The ultimate tool for successful foreplay: the tongue! And not necessarily THAT where you think! There are many other sensitive areas where your tongue can work wonders (avoid spreading too much.)!
- The neck: from the earlobe to the collarbone, passing through the magic slighthollow at the necktie
- The inside of the arm and the bend of the elbow: the skin is thin, and a series of kisses that gently rise from the forearm to the shoulder, with a few small licks scattered along the path, it’selectrifying!
- The chest,of course! Run your tongue between her breasts, kiss them, suck and nibble (gently!) On the nipple, stroke them. And slowly go down to the navel and lower.
- The inside of the thighs: and the closer you get, the more delicious it will be.
- The lower back: don’tforget the other side! Slide your fingers along her back, play your tongue on the small of her back, ultra-sensitive, and grab hips and buttocks with both hands, to show her how much you want her! Buttocks love to be stroked too!
- And,of course, the clitoris and everything that surrounds it! Some women don’t like cunnilingus, so be observant and listen when you do. The watchword is to go as slowly as possible and to keep your tongue as flexible as possible! For the complete user guide, it’s here! The secret of foreplay: listening to the other
The point of foreplay is to build up desire, and for that, you have to do things to your partner that she likes. It is therefore essential to listen and to try as much as possible to read the clues that she is going to give you, and that will help you to know if what you are doing is pleasant for her or not. ! If in deep cunnilingus she squirms a bit, you might not be in the right place.
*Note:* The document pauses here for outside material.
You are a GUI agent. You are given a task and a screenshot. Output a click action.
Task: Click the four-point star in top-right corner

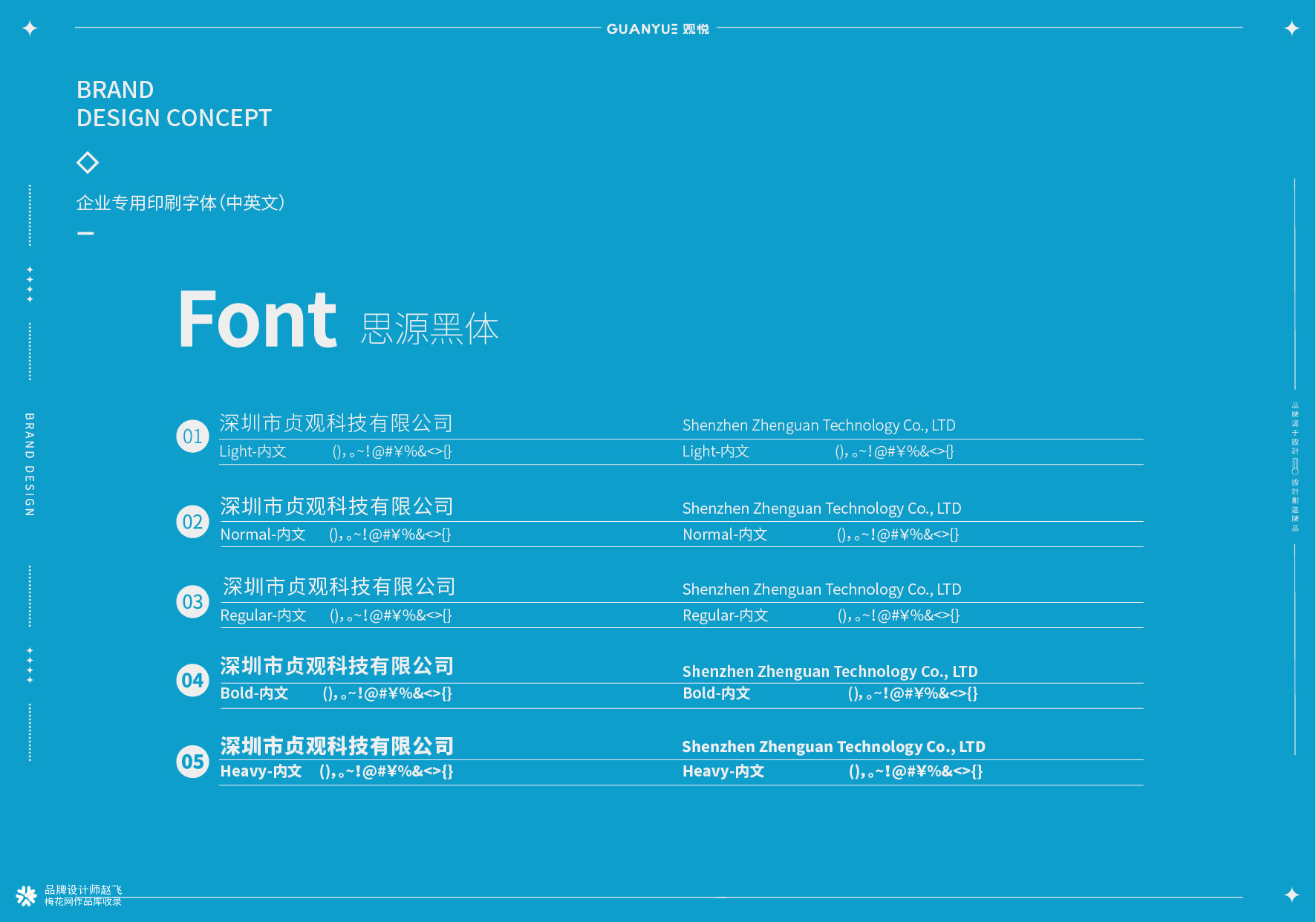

If you hear an ‘ouch’ in the middle of a shoulder massage, you may be going a little loud… And don’t hesitate to ask her to tell you precisely what she wants - during foreplay or after!
In my opinion, reducing foreplay or intercourse to certain specific acts and behaviors can significantly impoverish sexual interactions.
The foreplay is to eroticize yourself and your partner; to feel and play with the sexual tension between you, the crescendos, the rhythm, and the energy of your relationship.
The preliminaries are a continuum. In my opinion, they are essential and should always be present. If not, explore your pleasure individually before trying with someone else.
That’s it for me. I’ll leave you with one of my favorite quotes from one of my favorite women, Esther Perel:
“Foreplay begins when the last orgasm has ended. “
Tell me what you think about foreplay, what you think it is or should be. I would love to have a heart-to-heart discussion on this topic!